Hein, je ne savais pas ça. C’est un fait que je ne connaissais pas sur elle. Comme c’était une elfe qui avait grandi dans une forêt, j’avais supposé qu’elle savait nager dans une rivière. Peut-être que cela signifiait qu’elle ne pourrait pas profiter de la mer, même si nous y allions. Dans tous les cas, j’avais décidé de m’en préoccuper plus tard. Si elle voulait apprendre à nager, nous pourrions toujours aller à la piscine pour nous entraîner. Et donc, j’avais décidé pour le moment de me concentrer sur le test de vol avec l’insecte.

« Alors, préférais-tu que je m’envole tout seul ? »
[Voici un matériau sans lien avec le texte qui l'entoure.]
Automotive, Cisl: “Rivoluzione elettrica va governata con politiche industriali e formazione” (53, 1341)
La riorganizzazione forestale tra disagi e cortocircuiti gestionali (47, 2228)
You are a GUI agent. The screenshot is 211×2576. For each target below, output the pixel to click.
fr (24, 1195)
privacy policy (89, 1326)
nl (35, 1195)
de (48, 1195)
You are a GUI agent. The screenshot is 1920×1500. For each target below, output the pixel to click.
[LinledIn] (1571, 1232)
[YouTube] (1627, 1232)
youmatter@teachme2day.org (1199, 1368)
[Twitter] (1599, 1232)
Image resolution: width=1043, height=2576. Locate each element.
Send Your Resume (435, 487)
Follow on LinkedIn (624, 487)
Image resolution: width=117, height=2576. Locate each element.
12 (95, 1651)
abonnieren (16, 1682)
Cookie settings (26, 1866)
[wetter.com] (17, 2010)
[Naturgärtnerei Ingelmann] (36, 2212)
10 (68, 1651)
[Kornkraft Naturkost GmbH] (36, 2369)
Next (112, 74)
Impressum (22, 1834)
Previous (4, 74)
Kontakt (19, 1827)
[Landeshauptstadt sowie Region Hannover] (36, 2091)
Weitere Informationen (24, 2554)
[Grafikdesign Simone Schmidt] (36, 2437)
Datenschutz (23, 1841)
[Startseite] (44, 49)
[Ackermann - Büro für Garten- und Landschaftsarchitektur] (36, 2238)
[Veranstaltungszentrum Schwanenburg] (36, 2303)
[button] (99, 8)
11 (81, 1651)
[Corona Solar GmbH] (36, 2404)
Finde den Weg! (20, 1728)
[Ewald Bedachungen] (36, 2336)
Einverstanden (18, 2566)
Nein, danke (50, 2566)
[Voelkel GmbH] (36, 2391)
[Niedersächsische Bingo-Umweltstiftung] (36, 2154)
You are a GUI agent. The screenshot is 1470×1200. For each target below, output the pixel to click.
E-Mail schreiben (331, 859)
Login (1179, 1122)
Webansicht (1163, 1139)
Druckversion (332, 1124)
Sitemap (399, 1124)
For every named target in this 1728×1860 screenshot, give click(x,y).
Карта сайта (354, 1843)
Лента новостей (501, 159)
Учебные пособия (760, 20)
« C’est difficile à dire. Je voudrais regarder d’ici parce que j’ai peur, mais je pourrais le regretter plus tard si je renonce à une chance de voler pour la première fois. Tu pourrais aussi t’en vanter plus tard, » marmonna Marie, bien que je n’aie pas l’intention de me vanter. Elle était toujours en train de ramper alors qu’elle débattait intérieurement. Je ne savais pas s’il était vraiment nécessaire d’y penser aussi fort, mais les filles pouvaient être assez compliquées. Puis, elle prit finalement une décision.

« Bon, j’ai décidé. Je vais aussi y aller. Ce n’est pas parce que je suis jalouse de toi ou quoi que ce soit. C’est juste que je dois faire un rapport sur la pierre magique à la guilde. Oh, Mewi, viens ici que je puisse te tenir. »

« Hm ? Ah, d’accord. Êtes-vous certaine ? Je ne voudrais pas interrompre vos importantes recherches. »

« C’est bon. Ce n’est pas parce que j’ai peur ou autre. Je veux juste sentir ta douce fourrure. Ahh, c’est si chaud… » Marie avait pris la main de Mewi et l’avait attiré vers sa poitrine. Il semblait plutôt confus, mais comme je l’avais déjà dit, les filles sont des créatures compliquées.

« Maintenant, essayons de monter lentement, » avais-je dit.

« Oui, très lentement. Assez lentement et régulièrement pour nous faire bâiller, d’accord ? »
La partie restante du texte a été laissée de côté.